India clutches onto Russian Oil

Ambika Gupta, Editor-in-Chief

India’s population is now the largest in the world. (Photo by Shreya Sahai)

   In October last year, 143 Member States of the United States voted in favor of not recognizing the four regions of Ukraine, which Russia claimed and now is demanding that Moscow reverse course on its “attempted illegal annexation.” India, however, abstained from voting, showcasing their continued resistance in confronting Russian invasion. Much to the dismay of numerous Western nations, today India remains importing Russian oil. 

   As Western nations impose sanctions and restrict purchases, India and China are now the biggest customers on discounted Russian oil. Russia is now the No. 1 oil supplier for India. Though India has issued indirect statements like the Foreign Prime Minister Jaishankar’s comment, “that the global order is anchored on international law, [the] UN Charter and respect for [the] territorial integrity and sovereignty of states,” India’s position regarding the war has been one of neutrality overall. 

   However, Sonali Srivastava, an LFA parent who was born and raised in India, said that “historical context is important.” During India’s conflict with Pakistan in 1965, Russia intervened, which ultimately ended in a ceasefire. Additionally, during the 1971 Indo-Pak war, Russia, once again acting as a trusted ally, signed the Indo-Soviet Treaty of Friendship and Cooperation,. Srivastava said, “at the end, when no one stood up for India, Russia stood up” and that was in the “living memory of the people.” 

   Srivastava also added that “population pressure” plays an important role in the continued consumption of Russian oil. This year, India’s population (1.4 billion) has surpassed China’s this year, making it the most populous country in the world. 

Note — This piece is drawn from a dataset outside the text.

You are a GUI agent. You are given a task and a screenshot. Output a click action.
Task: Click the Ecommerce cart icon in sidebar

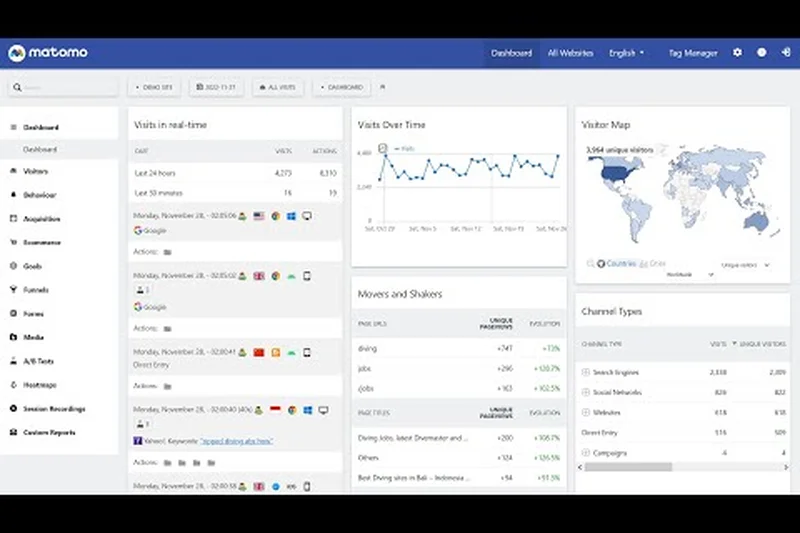click(x=13, y=242)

   Throughout the past decade or so, India has proven to be an important world influence.      During the COVID-19 pandemic, it was an important manufacturer site of vaccines. Numerous companies have opened factories in India, intending to diversify their manufacturing beyond China’s surveillance state. Srivastava also noted that in the 1940s “the first prime minister of India [Jawaharlal Nehru] had a major emphasis on making India self-reliant” and that India’s economy was largely “closed before the 1990s” from international trade.  

   Beyond the international impact of India’s consumption of oil, another concern is the environmental effect. Upon both of these topics, Jaishankar said, “since February, Europe has imported six times the fossil fuel energy from Russia that India has done” and “if a $60,000-per-capita society feels it needs to look after itself, and I accept that as legitimate, they should not expect a $2,000-per-capita society to take a hit.” 

   Though, that is not to say India has not made any steps towards a more eco-friendly society. Srivastava recalled the “reuse and recycle” culture of her childhood, which was “part of your DNA.” For example, newspapers would not be thrown away, instead someone would purchase old papers and reuse them as paper bags. She also noted how the city of New Delhi has transformed after the Supreme Court banned plastic in that region. Additionally, most of New Delhi’s buses are CNGs [compressed natural gas], not petroleum based fuel. 

   Overall, this controversy opens up the large debate of the responsibility of developing nations in terms of climate change and humanitarian crises. On this topic, Jaishankar stated that “Europe’s problems are the world’s problems, but the world’s problems are not Europe’s.”